Researchers demonstrated that foreign body rejection of implants such as pacemakers and cochlear implants can be reduced by adding an anti-inflammatory drug into the silicon coating around these implants
Electronic medical devices such as cochlear implants and pacemakers have become popular as these devices help save life of people. However, the immune system of the body can view these implants as unwanted foreign bodies and reject them. Now a group of researchers at University of Cambridge found that silicone coating with added new anti-inflammatory drug prevents the foreign body rejection of implants.
When objects are placed in human body through surgery, the immune system can activates inflammatory response as defense. This causes buildup of scar tissue around the objects to isolate the object from tissues in surrounding and this limits the functionality of these objects. To understand this mechanism better, the team implanted a small electric device in mice for their sciatic nerve. The team studies the surrounding tissues of this device, in control group of mice with no implant, the team analyzed the same tissue in the same area. The team found that a molecule NLRP3 played an important role in the inflammation process. Then the team developed a batch of implants with silicone incorporated with MCC950 and implanted them into another group of mice.

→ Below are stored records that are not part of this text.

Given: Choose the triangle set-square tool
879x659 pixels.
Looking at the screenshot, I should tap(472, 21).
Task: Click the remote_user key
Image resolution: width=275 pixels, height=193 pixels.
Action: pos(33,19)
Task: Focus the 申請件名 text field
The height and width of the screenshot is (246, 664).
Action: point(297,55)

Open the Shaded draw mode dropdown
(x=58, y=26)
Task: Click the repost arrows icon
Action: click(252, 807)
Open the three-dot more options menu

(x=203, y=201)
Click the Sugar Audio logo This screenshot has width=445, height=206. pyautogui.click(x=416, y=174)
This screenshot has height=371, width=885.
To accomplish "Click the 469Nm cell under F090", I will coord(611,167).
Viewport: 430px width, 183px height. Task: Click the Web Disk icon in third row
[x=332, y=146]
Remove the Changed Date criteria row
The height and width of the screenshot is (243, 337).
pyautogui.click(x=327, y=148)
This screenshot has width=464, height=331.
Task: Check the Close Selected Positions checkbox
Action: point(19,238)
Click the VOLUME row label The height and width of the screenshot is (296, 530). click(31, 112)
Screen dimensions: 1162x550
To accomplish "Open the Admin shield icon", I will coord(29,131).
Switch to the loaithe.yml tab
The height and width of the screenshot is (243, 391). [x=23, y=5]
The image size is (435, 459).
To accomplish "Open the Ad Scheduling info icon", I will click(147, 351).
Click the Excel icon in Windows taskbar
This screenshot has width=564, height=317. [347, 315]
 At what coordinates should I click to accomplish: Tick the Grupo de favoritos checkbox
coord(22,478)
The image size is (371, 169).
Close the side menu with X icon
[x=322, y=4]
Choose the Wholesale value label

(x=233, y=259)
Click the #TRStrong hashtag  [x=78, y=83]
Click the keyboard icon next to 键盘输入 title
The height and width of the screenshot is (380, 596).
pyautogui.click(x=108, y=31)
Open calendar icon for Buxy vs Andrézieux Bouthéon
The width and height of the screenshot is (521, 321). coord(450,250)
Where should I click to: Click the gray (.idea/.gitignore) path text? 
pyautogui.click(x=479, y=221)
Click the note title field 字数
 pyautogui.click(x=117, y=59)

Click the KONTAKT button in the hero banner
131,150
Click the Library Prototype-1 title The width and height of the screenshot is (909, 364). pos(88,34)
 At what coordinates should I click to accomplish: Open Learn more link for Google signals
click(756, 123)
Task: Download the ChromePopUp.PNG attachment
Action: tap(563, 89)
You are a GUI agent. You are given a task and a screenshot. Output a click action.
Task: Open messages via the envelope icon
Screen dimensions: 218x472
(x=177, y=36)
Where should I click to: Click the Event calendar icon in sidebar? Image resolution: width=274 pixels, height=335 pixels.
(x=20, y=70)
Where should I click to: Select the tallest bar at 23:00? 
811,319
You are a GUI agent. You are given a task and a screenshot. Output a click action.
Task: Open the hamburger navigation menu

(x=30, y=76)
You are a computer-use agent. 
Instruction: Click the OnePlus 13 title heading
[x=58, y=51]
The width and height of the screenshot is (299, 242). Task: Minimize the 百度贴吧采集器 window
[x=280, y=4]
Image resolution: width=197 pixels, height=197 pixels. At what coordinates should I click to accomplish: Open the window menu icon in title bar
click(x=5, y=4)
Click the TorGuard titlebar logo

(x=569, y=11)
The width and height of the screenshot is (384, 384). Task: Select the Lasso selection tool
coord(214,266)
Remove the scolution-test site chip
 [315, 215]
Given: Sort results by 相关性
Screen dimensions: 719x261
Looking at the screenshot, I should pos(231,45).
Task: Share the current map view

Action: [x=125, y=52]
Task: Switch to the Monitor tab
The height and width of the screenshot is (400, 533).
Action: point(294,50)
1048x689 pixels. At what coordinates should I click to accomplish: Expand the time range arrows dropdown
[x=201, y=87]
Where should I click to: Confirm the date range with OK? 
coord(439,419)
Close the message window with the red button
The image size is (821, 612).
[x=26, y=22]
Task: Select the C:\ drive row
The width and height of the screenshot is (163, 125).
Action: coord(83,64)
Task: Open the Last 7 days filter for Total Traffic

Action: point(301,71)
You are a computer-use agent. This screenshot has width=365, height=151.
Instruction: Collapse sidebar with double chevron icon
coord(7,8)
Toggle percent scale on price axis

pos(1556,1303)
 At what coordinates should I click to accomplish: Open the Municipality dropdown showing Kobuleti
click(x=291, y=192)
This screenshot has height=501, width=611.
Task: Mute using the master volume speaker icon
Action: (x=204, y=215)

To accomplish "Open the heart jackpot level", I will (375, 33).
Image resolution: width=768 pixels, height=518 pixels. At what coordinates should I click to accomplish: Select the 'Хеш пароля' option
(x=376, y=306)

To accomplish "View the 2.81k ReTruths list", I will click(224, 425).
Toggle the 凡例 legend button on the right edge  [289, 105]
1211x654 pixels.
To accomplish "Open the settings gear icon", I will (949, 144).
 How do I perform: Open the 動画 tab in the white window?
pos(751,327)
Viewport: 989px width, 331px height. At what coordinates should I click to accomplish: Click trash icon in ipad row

The team found that, with this silicone coated implant there was no inflammatory response this time and no scar tissues were formed around the implants. Currently used anti-inflammatory drugs for limiting the implant rejection also hinder the nerve regeneration. However the MCC950 did not obstruct the nerve regeneration process. According to the team, medications containing MCC950 could be used for coatings that prevents the foreign body rejection of implants and allow the surrounding tissue to heal.